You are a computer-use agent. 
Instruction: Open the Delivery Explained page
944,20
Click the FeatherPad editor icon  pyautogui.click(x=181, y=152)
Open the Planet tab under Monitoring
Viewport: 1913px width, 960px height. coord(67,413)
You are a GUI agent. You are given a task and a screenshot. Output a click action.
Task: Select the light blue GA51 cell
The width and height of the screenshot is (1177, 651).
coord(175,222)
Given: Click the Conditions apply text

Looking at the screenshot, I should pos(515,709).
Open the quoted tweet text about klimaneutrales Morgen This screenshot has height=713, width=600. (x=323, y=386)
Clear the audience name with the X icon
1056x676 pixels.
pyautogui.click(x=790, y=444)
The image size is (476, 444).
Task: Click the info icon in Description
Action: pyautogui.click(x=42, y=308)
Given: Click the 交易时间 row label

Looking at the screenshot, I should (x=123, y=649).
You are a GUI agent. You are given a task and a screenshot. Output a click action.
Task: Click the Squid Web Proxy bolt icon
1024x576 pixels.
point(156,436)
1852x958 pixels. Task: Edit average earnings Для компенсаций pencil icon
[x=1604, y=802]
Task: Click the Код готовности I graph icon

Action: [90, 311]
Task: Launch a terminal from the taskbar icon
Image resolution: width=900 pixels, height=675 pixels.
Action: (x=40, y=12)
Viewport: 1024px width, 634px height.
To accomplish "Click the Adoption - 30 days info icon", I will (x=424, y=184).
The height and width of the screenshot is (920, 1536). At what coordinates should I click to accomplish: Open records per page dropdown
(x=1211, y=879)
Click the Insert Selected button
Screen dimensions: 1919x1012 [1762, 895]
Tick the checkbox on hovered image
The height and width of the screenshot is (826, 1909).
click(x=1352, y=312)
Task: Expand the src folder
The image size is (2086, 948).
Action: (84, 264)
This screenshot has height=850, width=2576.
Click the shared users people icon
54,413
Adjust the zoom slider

=====

EXERCISE PROMPT - Write out again, word for word, every line from the very first one through the line that contains "point(156,436)", with both ends included.

ANSWER TO THE TASK -
You are a computer-use agent. 
Instruction: Open the Delivery Explained page
944,20
Click the FeatherPad editor icon  pyautogui.click(x=181, y=152)
Open the Planet tab under Monitoring
Viewport: 1913px width, 960px height. coord(67,413)
You are a GUI agent. You are given a task and a screenshot. Output a click action.
Task: Select the light blue GA51 cell
The width and height of the screenshot is (1177, 651).
coord(175,222)
Given: Click the Conditions apply text

Looking at the screenshot, I should pos(515,709).
Open the quoted tweet text about klimaneutrales Morgen This screenshot has height=713, width=600. (x=323, y=386)
Clear the audience name with the X icon
1056x676 pixels.
pyautogui.click(x=790, y=444)
The image size is (476, 444).
Task: Click the info icon in Description
Action: pyautogui.click(x=42, y=308)
Given: Click the 交易时间 row label

Looking at the screenshot, I should (x=123, y=649).
You are a GUI agent. You are given a task and a screenshot. Output a click action.
Task: Click the Squid Web Proxy bolt icon
1024x576 pixels.
point(156,436)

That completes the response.